FDIC Proposes Comprehensive Overhaul of Brokered Deposit Regulation

Proposal Would Significantly Reduce Deposits Treated as Brokered

December 18, 2019

On December 12th, 2019, the Federal Deposit Insurance Corporation’s (“FDIC’s”) Board of Directors approved a notice of proposed rulemaking (the “Proposal”) to reframe the definition and exceptions for “brokered deposits” in a significant departure from the FDIC’s interpretations over the past 30 years.

Since Section 29 of the Federal Deposit Insurance Act was adopted in 1989, the FDIC has broadly defined virtually any third party connecting a depositor with a bank as a “deposit broker” and the resulting deposits as “brokered deposits”. The Proposal responds to the long-standing industry criticisms seeking a more narrow definition of “deposit broker” to reflect both industry and technological  innovation as well as a more practical view of the role of third parties in sourcing deposits.

In short, the Proposal would, if adopted, clarify and narrow the FDIC’s prior interpretations of “deposit broker” and permit substantially more deposits to be excluded from treatment as “brokered deposits”.  The Proposal principally does so by refocusing the key definitions on third parties who are “engaged in the business of placing deposits” by taking an active role in opening accounts or controlling the depositor’s relationship with the bank.  Similarly, the Proposal would expand interpretations of the statutory exceptions to “deposit broker” and, in particular, the “primary purpose” exception.  In effect, the Proposal would greatly narrow the activities defining “deposit brokers” and expand the exceptions to this definition relative to previously issued FDIC advisory opinions.

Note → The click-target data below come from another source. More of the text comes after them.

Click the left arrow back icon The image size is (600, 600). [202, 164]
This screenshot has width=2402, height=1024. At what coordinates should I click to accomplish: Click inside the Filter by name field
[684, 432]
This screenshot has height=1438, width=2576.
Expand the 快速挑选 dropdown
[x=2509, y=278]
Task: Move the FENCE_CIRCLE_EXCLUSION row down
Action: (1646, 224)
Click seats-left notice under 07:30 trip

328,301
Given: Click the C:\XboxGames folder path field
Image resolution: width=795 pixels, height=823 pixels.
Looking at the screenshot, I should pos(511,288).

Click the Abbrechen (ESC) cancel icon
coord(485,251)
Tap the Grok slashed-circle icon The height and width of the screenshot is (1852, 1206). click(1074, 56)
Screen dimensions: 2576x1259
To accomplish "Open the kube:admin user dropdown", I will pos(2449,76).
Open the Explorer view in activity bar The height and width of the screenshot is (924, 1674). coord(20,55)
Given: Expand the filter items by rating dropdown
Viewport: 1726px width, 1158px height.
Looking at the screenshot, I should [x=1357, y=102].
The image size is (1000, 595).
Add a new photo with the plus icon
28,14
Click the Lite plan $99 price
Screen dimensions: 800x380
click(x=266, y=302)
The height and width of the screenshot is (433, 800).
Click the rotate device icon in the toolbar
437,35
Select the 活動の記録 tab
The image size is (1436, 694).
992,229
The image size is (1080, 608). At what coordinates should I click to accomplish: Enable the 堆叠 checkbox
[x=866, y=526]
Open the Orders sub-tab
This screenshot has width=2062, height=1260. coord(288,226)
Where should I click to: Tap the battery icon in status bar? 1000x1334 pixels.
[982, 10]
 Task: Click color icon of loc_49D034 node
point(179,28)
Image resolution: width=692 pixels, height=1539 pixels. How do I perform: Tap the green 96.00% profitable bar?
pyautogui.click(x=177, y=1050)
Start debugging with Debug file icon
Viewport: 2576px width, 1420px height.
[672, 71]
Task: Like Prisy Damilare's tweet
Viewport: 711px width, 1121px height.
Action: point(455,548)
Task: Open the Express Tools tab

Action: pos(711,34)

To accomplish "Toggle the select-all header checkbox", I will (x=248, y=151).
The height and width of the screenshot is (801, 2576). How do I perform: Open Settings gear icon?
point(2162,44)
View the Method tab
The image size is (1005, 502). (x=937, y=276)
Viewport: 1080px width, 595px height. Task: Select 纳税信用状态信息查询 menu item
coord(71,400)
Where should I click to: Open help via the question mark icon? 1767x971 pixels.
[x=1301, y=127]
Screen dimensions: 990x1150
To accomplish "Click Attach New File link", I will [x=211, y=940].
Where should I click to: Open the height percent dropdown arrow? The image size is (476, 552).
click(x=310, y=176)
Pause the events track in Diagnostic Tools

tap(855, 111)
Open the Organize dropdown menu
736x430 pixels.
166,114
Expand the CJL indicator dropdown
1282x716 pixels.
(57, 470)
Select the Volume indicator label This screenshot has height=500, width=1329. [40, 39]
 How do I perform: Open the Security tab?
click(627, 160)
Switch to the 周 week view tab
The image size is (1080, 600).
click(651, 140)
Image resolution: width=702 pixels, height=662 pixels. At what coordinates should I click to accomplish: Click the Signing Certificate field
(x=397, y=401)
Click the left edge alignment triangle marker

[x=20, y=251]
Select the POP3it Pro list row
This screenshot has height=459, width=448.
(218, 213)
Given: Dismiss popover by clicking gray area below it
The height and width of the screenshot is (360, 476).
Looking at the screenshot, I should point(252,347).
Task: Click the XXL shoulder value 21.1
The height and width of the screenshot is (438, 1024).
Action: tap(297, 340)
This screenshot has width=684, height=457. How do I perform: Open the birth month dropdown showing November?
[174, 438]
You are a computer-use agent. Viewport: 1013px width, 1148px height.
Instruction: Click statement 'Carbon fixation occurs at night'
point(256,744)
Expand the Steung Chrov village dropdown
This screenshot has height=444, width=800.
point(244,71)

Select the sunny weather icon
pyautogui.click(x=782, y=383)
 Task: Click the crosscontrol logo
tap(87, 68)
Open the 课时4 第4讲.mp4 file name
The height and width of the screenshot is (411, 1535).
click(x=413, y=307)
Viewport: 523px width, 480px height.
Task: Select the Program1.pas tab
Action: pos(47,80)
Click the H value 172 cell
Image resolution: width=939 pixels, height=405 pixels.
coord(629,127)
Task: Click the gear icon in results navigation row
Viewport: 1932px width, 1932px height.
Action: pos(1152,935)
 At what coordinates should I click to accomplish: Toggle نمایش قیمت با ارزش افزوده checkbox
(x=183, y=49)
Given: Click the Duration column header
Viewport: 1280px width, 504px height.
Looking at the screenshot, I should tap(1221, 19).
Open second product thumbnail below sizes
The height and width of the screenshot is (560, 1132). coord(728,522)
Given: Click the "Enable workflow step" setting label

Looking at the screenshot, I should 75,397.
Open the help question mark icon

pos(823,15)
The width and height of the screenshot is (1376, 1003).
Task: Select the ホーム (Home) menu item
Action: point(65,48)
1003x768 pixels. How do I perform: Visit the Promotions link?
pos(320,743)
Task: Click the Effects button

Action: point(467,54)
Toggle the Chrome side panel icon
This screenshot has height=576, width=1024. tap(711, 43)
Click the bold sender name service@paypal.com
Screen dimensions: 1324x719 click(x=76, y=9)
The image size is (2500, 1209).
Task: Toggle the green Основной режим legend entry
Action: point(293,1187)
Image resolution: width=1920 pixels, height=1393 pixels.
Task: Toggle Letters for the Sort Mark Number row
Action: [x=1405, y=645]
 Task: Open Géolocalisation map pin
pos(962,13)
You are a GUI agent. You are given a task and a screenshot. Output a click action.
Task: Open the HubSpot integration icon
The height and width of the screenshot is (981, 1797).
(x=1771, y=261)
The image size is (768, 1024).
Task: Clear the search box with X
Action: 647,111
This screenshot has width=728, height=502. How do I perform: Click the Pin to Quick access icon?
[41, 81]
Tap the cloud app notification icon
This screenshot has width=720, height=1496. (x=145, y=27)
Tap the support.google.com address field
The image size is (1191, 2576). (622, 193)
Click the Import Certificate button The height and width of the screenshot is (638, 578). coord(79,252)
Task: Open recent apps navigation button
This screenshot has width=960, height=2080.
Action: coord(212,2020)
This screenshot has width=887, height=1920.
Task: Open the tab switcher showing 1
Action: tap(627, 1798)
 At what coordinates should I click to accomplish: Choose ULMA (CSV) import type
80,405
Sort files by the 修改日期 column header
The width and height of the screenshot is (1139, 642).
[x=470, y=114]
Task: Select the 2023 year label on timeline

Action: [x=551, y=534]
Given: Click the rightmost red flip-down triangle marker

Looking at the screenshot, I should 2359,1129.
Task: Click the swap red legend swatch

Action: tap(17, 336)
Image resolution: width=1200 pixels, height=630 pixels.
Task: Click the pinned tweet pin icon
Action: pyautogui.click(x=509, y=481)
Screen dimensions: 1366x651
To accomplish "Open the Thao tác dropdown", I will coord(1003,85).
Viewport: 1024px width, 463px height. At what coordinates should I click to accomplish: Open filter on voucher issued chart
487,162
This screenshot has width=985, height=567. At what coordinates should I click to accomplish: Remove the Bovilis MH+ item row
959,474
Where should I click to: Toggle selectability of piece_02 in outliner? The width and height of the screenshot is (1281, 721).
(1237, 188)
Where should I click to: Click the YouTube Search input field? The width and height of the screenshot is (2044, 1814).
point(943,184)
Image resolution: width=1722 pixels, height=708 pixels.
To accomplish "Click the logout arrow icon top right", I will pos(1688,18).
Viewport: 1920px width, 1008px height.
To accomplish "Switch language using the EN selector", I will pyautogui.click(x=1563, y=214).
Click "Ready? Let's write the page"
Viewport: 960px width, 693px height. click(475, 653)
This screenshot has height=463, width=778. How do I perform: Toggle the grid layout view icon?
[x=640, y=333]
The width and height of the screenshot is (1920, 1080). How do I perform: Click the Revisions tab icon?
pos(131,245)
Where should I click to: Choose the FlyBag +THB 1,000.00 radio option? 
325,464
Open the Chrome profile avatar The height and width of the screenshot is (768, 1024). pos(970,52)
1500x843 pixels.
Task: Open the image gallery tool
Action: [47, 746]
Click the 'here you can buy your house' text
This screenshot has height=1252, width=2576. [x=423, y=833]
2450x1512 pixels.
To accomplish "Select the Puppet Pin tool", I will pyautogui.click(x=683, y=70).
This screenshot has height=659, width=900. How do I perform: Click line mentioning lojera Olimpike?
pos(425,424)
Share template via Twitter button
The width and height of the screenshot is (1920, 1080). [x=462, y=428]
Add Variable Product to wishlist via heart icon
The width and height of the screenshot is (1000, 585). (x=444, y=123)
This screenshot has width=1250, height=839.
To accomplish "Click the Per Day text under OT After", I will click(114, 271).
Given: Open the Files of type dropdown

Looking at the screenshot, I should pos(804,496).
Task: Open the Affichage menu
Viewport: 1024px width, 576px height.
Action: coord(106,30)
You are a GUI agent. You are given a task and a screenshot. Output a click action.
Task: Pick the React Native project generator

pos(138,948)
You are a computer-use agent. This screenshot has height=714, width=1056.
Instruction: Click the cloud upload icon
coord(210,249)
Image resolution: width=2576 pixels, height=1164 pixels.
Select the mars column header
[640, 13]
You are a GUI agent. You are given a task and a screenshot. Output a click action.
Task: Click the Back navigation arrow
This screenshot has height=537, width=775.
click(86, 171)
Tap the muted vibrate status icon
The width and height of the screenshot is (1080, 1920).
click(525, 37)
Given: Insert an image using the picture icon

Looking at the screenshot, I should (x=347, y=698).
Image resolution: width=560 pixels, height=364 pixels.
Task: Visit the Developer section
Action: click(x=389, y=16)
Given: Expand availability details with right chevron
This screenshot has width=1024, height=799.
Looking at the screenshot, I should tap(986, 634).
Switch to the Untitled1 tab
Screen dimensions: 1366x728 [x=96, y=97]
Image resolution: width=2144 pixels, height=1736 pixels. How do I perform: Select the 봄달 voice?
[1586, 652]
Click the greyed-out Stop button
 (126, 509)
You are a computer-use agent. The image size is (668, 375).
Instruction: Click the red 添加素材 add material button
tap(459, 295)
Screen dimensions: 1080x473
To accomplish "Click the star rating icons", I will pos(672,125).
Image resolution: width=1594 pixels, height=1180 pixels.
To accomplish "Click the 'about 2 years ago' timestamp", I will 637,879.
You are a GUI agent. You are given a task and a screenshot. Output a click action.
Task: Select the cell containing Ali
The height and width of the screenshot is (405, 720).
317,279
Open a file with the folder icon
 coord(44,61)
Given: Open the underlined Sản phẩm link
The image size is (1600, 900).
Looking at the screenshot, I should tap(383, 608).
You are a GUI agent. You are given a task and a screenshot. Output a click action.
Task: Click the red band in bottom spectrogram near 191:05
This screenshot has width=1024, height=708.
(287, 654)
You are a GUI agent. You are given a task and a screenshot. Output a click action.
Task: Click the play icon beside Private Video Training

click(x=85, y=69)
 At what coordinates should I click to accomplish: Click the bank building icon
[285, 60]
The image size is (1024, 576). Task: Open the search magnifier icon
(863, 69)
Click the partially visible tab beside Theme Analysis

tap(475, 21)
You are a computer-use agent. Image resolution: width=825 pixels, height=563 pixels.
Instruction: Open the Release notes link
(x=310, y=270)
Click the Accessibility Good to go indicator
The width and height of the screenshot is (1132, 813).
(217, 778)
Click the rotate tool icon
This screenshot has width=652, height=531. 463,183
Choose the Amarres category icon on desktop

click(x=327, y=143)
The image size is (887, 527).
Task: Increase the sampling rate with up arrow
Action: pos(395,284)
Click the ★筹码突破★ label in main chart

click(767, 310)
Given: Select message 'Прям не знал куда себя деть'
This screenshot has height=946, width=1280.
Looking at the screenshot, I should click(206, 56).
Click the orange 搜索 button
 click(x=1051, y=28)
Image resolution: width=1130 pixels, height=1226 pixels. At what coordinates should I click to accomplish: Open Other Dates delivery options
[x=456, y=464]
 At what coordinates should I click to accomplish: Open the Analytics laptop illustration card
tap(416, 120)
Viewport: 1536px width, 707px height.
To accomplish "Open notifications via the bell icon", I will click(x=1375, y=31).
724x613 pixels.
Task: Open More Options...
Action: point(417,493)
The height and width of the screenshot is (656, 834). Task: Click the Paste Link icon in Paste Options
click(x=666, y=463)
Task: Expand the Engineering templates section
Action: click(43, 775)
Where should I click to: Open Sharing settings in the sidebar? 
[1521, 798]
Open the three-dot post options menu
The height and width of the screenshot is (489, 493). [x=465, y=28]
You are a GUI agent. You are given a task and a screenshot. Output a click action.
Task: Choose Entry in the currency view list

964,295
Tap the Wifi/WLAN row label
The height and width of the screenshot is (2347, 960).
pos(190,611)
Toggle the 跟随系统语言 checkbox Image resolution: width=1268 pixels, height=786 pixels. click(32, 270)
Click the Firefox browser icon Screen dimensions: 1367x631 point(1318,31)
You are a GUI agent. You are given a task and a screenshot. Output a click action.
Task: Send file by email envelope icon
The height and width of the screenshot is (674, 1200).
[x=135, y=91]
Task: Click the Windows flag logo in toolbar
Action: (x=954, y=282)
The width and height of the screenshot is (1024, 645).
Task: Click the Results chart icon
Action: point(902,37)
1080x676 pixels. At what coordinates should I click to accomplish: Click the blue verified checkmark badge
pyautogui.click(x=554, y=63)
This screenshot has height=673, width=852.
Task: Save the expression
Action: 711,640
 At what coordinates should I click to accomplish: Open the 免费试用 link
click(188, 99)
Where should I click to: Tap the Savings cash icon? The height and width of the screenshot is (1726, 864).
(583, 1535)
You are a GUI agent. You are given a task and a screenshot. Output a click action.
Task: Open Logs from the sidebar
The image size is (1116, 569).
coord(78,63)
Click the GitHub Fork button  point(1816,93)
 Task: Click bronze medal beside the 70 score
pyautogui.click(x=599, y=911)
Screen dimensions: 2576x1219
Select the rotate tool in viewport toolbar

The Proposal follows the FDIC’s December 18, 2018 advance notice of proposed rulemaking (the “Brokered Deposit ANPR”), which garnered more than 100 comment letters from affected banking organizations and industry groups. Comments on the Proposal are due 60 days after publication in the Federal Register.

Key Takeaways

  • The Proposal marks a significant shift in the FDIC’s approach to brokered deposits.Previously, FDIC interpretations had defined virtually any third party participating in connecting a depositor with an insured depository institution (“IDI”) as a “deposit broker”.These standards had evolved over the past 35 years through an extensive series of FDIC staff advisory opinions generally published on the FDIC’s web site.
  • Notably, the Proposal’s focus on business relationships between third parties and customers would shift the analysis to a focus on whether the third party is engaged in a business relationship with the depositor and takes an “active role” in placing the deposits.While the preamble to the Proposal leaves significant ambiguity on these interpretations, it clearly shifts the nature of the analysis compared with past FDIC opinions.
  • The FDIC’s proposed approach to those “business relationships” streamlines the analysis by identifying key factors generally applicable across the definitions and exceptions.This is a significant shift from the case-by-case “common law” approach used by the FDIC in its advisory opinions. This is particularly evident in the two principal areas of focus in the Proposal:
    • Narrowing the “deposit broker” definition. The Proposal focuses on the third party’s business relationship with the depositor and the third party’s role with the IDI, including whether the third party has authority over the account or its terms, provides information, or acts as the intermediary between the depositor and the IDI.
    • Expanding the scope of the “primary purpose” exception via application process. The Proposal would significantly expand the “primary purpose” exception (the “Primary Purpose Exception”) by narrowing the circumstances previously considered to demonstrate a purpose to place deposits.In doing so, the FDIC has sought to create bright line tests to provide more clarity.For example, the Proposal assumes that an agent depositing less than 25% of total customer assets is not a deposit broker because the agent has a “primary purpose” other than placement of deposits.To address specific cases, the FDIC proposes to create a waiver application process to reach determinations on the availability of the Primary Purpose Exception.
  • However, there are a number of latent issues in the Proposal that should be clarified in the final rule.Please review our discussion in Section V below.Among the more salient issues are (1) the remaining ambiguity on distinctions between activities that are or are not deemed to be “facilitating the placement of deposits”; (2) the treatment of activities addressed in prior FDIC advisory opinions, including those addressed in advisory opinions on the Primary Purpose Exception; and (3) greater clarity on the waiver application process and transparency of decisions under the Primary Purpose Exception application process, which itself could lead to the gradual regrowth of an ad hoc interpretative process.

The Proposal emphasizes the need to modernize the current rule and interpretations to reflect technological changes and innovation.  In addition, it is also clear that the Proposal addresses many long-standing concerns about the FDIC’s prior positions that are unrelated to technological changes.  However, it is notable that the Proposal does not discuss in any detail many of the questions posed in the Brokered Deposit ANPR, nor does it address the discussion regarding the potential risks posed by brokered deposits in that ANPR or in the FDIC’s 2011 Study on Core Deposits and Brokered Deposits (a study mandated by the Dodd-Frank Act).